Collected data entries

>>>

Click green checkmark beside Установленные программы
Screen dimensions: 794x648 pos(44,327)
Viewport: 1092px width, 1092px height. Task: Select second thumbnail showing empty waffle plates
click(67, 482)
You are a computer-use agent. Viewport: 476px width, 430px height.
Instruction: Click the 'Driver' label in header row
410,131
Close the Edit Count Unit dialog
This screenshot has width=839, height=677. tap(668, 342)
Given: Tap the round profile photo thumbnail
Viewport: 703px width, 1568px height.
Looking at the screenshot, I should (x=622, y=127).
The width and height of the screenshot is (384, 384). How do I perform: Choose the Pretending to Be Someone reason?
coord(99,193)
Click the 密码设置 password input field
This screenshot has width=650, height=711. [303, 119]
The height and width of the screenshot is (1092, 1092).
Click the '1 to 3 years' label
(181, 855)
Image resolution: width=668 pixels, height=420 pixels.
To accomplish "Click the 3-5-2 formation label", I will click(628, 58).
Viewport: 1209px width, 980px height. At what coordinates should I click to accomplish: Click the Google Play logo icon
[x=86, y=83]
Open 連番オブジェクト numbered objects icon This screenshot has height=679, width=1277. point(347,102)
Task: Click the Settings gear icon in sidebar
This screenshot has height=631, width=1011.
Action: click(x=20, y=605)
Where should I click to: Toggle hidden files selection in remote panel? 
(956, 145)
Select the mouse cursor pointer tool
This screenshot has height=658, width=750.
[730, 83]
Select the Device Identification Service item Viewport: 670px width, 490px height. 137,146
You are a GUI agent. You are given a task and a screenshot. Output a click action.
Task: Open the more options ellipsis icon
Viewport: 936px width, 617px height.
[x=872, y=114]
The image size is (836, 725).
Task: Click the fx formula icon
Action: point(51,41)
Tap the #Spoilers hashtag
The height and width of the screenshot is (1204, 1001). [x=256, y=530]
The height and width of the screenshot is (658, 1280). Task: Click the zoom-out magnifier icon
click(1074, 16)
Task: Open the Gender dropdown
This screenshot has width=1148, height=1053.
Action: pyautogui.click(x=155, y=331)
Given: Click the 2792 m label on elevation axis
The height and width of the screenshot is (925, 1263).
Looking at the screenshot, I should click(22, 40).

<<<

> [ASSIGNMENT]
The word to find is "agent". Copy every line of the data that holds it.

> [TASK OUTPUT]
You are a computer-use agent. Viewport: 476px width, 430px height.
You are a GUI agent. You are given a task and a screenshot. Output a click action.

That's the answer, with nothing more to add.